▶ _Material shown_:
Content starts
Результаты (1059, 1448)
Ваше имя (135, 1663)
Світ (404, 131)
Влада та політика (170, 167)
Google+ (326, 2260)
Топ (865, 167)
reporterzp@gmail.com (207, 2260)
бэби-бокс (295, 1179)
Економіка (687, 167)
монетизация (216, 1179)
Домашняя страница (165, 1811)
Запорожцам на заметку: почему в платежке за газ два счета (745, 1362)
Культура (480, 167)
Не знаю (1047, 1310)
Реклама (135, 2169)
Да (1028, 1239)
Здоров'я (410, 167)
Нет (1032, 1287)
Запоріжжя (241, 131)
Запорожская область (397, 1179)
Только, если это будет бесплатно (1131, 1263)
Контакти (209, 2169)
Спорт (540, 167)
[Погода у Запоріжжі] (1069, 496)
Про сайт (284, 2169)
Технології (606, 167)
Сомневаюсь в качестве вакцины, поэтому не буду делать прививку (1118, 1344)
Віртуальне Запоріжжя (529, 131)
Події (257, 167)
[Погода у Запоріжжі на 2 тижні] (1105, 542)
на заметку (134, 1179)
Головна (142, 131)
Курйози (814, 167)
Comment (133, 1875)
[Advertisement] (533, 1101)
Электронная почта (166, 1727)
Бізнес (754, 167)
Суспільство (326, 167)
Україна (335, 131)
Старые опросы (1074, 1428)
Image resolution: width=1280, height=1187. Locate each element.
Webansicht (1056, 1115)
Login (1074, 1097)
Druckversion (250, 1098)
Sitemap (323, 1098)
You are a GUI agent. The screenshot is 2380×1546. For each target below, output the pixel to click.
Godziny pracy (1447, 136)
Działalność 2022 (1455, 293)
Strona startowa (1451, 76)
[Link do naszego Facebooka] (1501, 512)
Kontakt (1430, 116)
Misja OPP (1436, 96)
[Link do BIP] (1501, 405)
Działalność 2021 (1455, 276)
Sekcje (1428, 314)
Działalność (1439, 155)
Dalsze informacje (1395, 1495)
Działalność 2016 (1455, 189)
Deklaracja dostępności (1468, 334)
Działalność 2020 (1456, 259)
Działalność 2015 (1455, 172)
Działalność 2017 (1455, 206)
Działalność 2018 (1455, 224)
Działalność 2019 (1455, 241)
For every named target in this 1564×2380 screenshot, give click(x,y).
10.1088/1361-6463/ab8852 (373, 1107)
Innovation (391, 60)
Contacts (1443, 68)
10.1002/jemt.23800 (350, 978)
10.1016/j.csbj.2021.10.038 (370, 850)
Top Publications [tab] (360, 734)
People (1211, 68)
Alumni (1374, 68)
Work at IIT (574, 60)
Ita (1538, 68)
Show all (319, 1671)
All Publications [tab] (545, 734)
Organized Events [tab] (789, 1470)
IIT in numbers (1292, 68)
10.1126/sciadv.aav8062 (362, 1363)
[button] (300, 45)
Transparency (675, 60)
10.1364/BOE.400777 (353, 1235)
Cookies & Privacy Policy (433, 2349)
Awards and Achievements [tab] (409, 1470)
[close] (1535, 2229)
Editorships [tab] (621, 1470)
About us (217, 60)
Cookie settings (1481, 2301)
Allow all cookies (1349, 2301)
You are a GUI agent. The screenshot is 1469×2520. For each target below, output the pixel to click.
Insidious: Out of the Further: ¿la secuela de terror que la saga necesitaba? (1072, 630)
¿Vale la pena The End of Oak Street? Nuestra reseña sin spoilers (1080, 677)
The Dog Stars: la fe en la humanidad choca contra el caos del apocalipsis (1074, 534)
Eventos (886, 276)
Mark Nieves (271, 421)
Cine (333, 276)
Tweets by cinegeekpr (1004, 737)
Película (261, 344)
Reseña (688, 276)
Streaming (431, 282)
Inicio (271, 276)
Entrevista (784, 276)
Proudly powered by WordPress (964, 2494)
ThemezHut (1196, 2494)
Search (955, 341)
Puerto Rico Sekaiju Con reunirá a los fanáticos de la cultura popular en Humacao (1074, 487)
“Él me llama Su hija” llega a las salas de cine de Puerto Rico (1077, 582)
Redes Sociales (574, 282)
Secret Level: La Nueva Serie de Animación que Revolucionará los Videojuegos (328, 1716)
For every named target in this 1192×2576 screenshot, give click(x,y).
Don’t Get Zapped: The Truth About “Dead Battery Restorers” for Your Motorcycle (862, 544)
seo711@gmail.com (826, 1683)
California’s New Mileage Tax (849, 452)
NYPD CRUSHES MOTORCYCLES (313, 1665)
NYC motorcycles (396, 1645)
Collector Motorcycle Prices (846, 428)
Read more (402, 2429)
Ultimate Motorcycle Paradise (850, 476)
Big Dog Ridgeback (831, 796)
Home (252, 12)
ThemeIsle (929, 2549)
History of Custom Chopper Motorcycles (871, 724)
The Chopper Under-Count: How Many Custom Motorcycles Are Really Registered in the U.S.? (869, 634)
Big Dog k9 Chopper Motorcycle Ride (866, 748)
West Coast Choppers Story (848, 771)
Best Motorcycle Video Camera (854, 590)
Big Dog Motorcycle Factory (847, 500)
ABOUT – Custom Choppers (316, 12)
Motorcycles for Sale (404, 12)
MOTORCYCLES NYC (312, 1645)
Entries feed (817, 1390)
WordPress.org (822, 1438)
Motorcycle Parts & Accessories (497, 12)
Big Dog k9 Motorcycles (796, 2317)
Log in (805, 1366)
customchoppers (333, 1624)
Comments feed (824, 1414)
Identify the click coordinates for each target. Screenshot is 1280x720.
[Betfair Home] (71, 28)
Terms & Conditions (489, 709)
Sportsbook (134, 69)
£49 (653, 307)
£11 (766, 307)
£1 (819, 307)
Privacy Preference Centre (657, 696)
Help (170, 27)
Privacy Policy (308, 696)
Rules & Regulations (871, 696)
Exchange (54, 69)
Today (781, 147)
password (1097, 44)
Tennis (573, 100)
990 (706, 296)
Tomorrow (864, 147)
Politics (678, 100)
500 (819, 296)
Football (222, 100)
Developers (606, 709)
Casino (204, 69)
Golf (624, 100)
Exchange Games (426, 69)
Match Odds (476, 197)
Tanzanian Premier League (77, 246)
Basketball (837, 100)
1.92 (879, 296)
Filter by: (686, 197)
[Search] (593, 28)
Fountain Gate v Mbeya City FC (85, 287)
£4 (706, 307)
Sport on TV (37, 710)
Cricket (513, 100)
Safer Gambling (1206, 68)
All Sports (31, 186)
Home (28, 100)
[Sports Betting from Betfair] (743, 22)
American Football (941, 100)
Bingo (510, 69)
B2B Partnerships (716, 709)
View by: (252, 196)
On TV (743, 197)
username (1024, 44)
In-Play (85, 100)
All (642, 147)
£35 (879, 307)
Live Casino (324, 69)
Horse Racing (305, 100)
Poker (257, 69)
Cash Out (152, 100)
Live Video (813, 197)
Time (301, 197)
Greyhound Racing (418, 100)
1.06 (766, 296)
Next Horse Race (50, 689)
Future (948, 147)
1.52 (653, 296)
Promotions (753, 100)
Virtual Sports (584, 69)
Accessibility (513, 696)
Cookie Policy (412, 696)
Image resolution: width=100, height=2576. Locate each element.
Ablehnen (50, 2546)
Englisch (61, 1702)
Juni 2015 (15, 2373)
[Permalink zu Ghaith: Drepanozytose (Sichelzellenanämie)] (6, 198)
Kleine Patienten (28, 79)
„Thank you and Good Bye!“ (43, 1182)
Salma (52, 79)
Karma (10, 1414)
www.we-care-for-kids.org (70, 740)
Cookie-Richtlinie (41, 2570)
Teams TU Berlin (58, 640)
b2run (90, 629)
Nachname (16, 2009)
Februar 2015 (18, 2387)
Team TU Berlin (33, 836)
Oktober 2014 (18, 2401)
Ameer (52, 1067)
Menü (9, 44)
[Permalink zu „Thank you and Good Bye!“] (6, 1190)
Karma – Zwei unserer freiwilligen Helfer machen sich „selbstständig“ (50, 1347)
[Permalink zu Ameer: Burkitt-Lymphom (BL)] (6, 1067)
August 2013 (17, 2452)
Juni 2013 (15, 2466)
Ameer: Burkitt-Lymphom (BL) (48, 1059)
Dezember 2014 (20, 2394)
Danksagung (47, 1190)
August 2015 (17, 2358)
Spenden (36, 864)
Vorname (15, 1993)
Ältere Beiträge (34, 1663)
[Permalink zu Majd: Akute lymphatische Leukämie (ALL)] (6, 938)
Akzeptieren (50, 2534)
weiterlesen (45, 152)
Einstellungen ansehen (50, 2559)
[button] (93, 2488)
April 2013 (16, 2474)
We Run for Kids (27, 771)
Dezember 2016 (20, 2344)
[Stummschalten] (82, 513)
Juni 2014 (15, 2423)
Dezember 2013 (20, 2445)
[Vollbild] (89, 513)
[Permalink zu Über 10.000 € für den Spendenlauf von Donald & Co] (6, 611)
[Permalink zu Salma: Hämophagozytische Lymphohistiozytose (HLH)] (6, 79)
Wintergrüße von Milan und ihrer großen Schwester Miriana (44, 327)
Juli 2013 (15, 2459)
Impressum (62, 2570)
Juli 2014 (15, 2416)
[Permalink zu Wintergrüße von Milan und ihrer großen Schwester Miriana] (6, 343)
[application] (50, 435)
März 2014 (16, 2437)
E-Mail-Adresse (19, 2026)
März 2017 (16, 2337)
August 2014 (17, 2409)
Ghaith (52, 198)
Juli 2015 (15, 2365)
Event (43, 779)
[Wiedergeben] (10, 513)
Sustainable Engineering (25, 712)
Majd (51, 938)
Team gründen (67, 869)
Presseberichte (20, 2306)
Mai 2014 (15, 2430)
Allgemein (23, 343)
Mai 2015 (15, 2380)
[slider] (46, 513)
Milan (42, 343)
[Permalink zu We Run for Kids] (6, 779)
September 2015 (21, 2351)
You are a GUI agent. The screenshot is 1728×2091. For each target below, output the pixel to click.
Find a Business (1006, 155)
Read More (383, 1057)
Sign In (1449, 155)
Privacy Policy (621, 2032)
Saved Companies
Content ends
▶ _Task details_: Retype only this range exactly: the first line of the data through the line where "Технології (606, 167)" appears.

▶ _Problem solution_:
Результаты (1059, 1448)
Ваше имя (135, 1663)
Світ (404, 131)
Влада та політика (170, 167)
Google+ (326, 2260)
Топ (865, 167)
reporterzp@gmail.com (207, 2260)
бэби-бокс (295, 1179)
Економіка (687, 167)
монетизация (216, 1179)
Домашняя страница (165, 1811)
Запорожцам на заметку: почему в платежке за газ два счета (745, 1362)
Культура (480, 167)
Не знаю (1047, 1310)
Реклама (135, 2169)
Да (1028, 1239)
Здоров'я (410, 167)
Нет (1032, 1287)
Запоріжжя (241, 131)
Запорожская область (397, 1179)
Только, если это будет бесплатно (1131, 1263)
Контакти (209, 2169)
Спорт (540, 167)
[Погода у Запоріжжі] (1069, 496)
Про сайт (284, 2169)
Технології (606, 167)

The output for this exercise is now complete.